* [Input]:
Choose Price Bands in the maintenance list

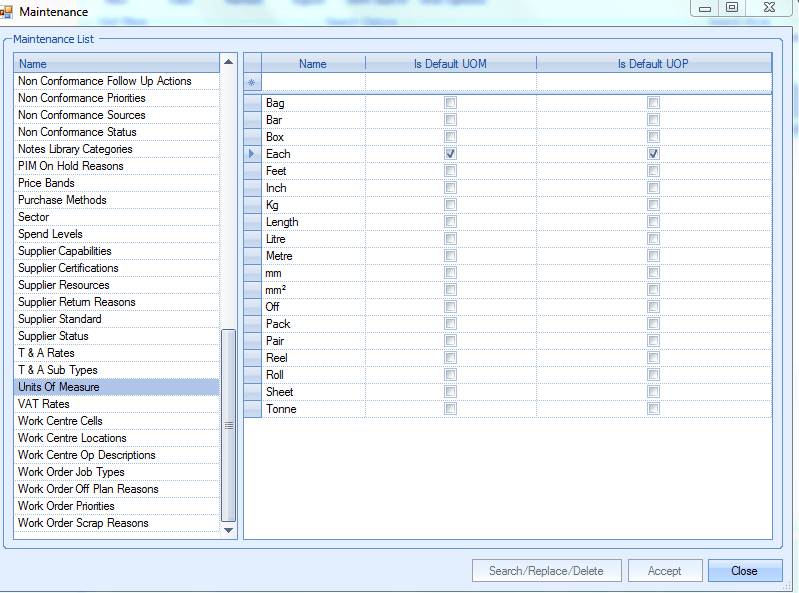click(x=46, y=183)
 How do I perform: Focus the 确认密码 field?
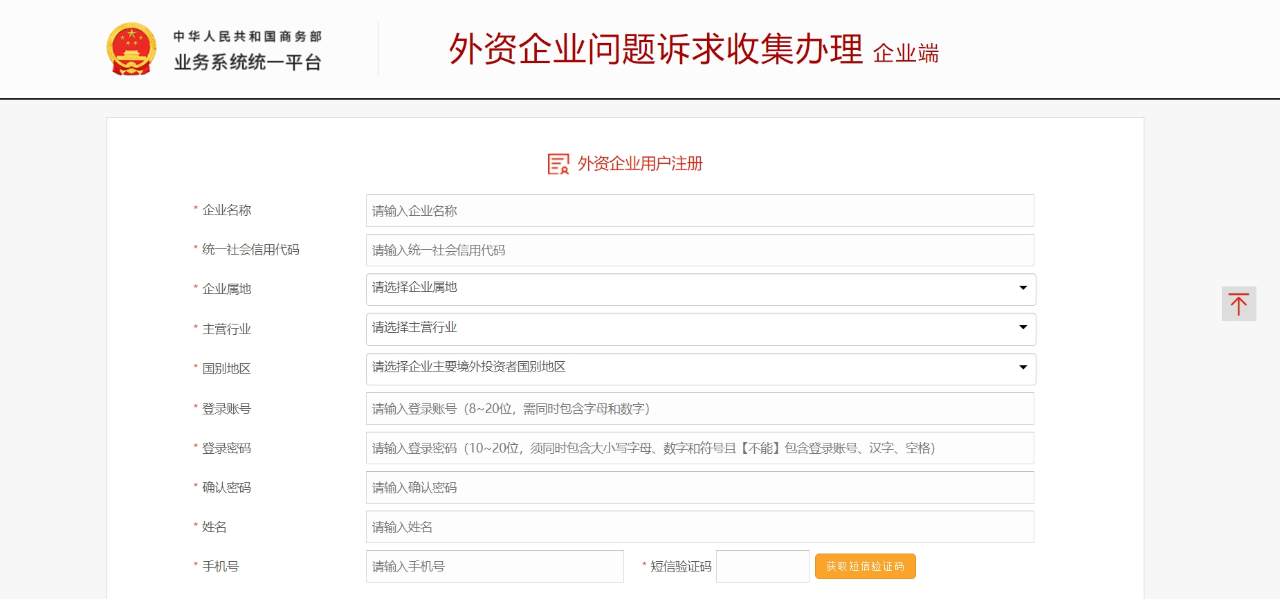click(700, 487)
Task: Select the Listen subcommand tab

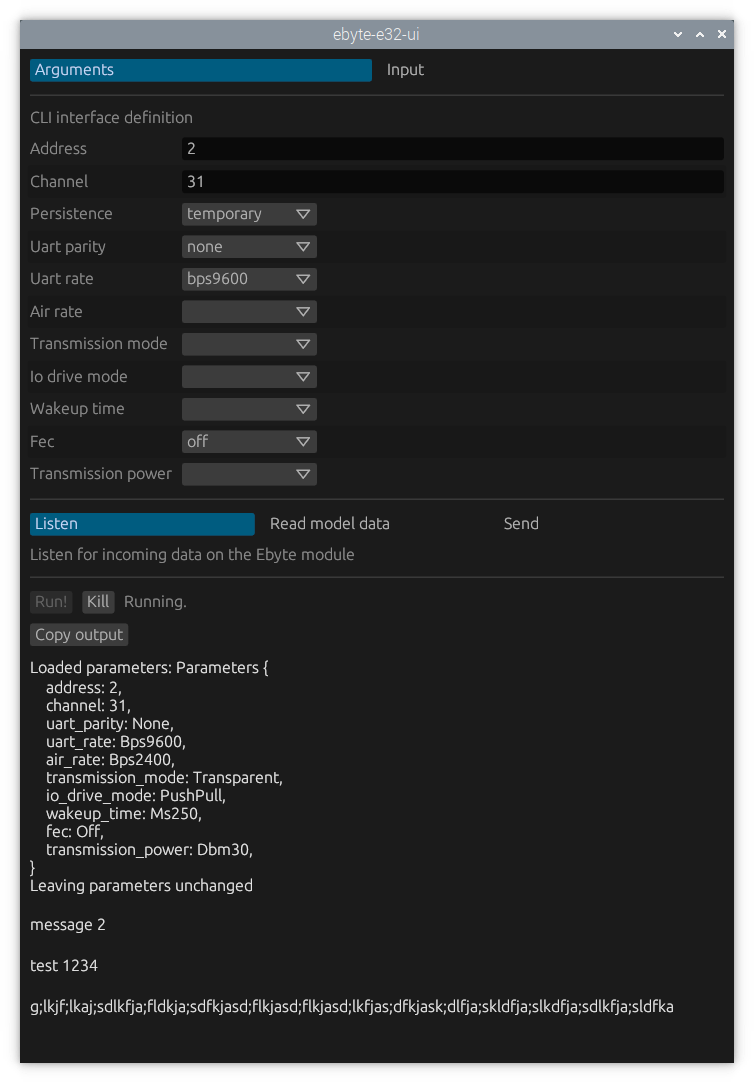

* [Your instructions]:
Omitting all pictures, give the preceding listing again exactly.

* [Solution]:
Choose Price Bands in the maintenance list

click(x=46, y=183)
 How do I perform: Focus the 确认密码 field?
click(700, 487)
Task: Select the Listen subcommand tab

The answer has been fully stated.